In New Zealand, University of Otago, University of Waikato, and University of Auckland also have provisions for the appointment of honorary professors. Recently, Richard Taylor was appointed honorary professor at Massey University. Mike Murphy of the Mitochondrial Biology Unit at University of Cambridge was appointed to honorary professor at University of Otago in 2016.

In Denmark, the honorary professor title is conferred in recognition of a person's special contribution to the subject area associated with faculty's activities. Honorary professors are expected to:
- Participate in research partnerships
- Give lectures
- Participate in PhD co-supervision or PhD examination committee

Although honorary professors are not paid a salary, the following expenses are usually compensated:
- Travel and accommodation during visits to university
- Daily expenses such as cost of meals
- A lecture fee

Aarhus University is an example university in Denmark that confers honorary professorships.

==Honorary fellow==
In some UK universities, such as Imperial College London, the title of honorary fellow may be a time-limited title awarded to people that the university wishes to recognise and collaborate with, in a similar manner to an honorary professorships.

Alternatively, honorary fellowships may be a permanent university honour similar to an honorary degree, such as at University College London, Cardiff University, the London School of Economics, and Queen Mary University of London. As with honorary degrees, these honorary fellowships are normally conferred at a graduation ceremony. Such honours may sometimes be simply termed fellowships rather than honorary fellowships, such as the Fellowship of King's College.

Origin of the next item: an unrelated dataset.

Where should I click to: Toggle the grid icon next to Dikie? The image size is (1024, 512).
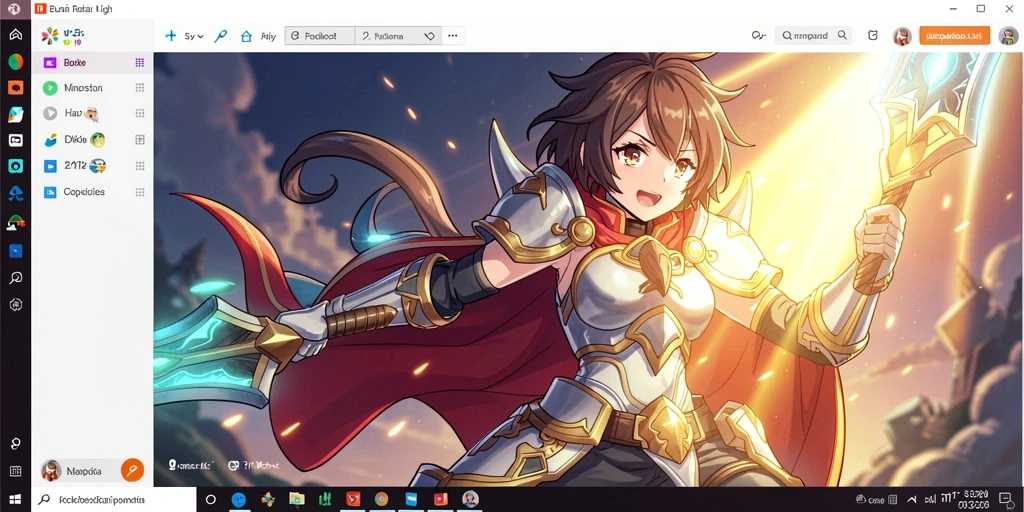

The University of Hong Kong also awards honorary fellowships and a recent award was made to Harry Shum from Microsoft Corporation.

Various professional bodies, such as the Royal Institute of British Architects and IET UK also have honorary fellowships.

==Visiting appointments==
Visiting appointments are often confused with honorary academic titles. A visiting professor or reader or senior lecturer or lecturer is someone who has taken time off their primary institution of employment to visit and collaborate with staff from another university. Hence, the visiting appointment is usually for a short period of time, ranging from three months up to a year. This is not the same as an honorary appointment held in UK universities.

However, in Germany, visiting lecturers and private lecturers can be conferred the titles of Honorarprofessor or Außerplanmäßiger professor respectively after several semesters of successful teaching.

==Benefits==
In addition to the honour and recognition, an honorary title sometimes permits non-employees to enjoy the privileges available to regular staff members, such as access to facilities and libraries, temporary stay in university housing, entitlement to a university business card, an email account, and to receive a parking permit.